Eine diese Regeln ist beispielsweise: Wiederhole, was der Klient sagt und fordere ihn auf, dazu mehr zu sagen.
Also etwa wie folgt: „Sie sagen, dass Ihre Mutter wenig Verständnis für Sie als Kind hatte. Erzählen Sie mir mehr über ihre Kindheit!“ Wenn solche simplen Regeln in Gesprächen funktionieren, dann spricht das nicht für die Intelligenz von Computern, sondern eher für Eingeschränktheit der Gesprächsteilnehmer.
Damit ist dann klar, was der Hintergrund eines möglichen Erfolgs zukünftiger Bots in sozialen Netzwerken ist: Die Kommunikation in sozialen Netzwerken muss in einfachen Regeln beschreibbar sein. Dazu auch ein Beispiel, wo man nicht erkennt, ob die Reaktion durch Bots oder durch Menschen erfolgt.
Facebook-User1: Gestern an meinen Geburtstag war ich im Konzert …
Facebook-User2: Gefällt mir, Nachträglich alles Gute zum Geburtstag, wie war das Konzert?

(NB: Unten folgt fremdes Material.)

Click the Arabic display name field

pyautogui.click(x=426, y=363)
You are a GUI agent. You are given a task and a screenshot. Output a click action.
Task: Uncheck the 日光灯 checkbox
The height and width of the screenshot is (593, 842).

Facebook-User3: Gefällt mir auch, das Konzert war bemerkenswert, wie geht es Dir am Tag nach Deinen Geburtstag?
Der Erfolg von Bots in sozialen Netzwerken hängt also davon ab, dass sich die Kommunikation an einfachen Standards orientiert. Gute-Laune-Netzwerke wie Facebook neigen dazu, dass Gute-Laune-Standards der Kommunikation angewandt werden. Und solche Standards sind nicht unbedingt durch allzu komplexe Regeln gekennzeichnet. Außerdem ist den meisten Facebook-Nutzern klar, dass ziemlich viele ihre Statements mitlesen können. Auch das führt bereits zu einer Normung in der Kommunikation. Wie bei einer Party, wo nur viele lose Bekannte irgendwie im Raum herumstehen.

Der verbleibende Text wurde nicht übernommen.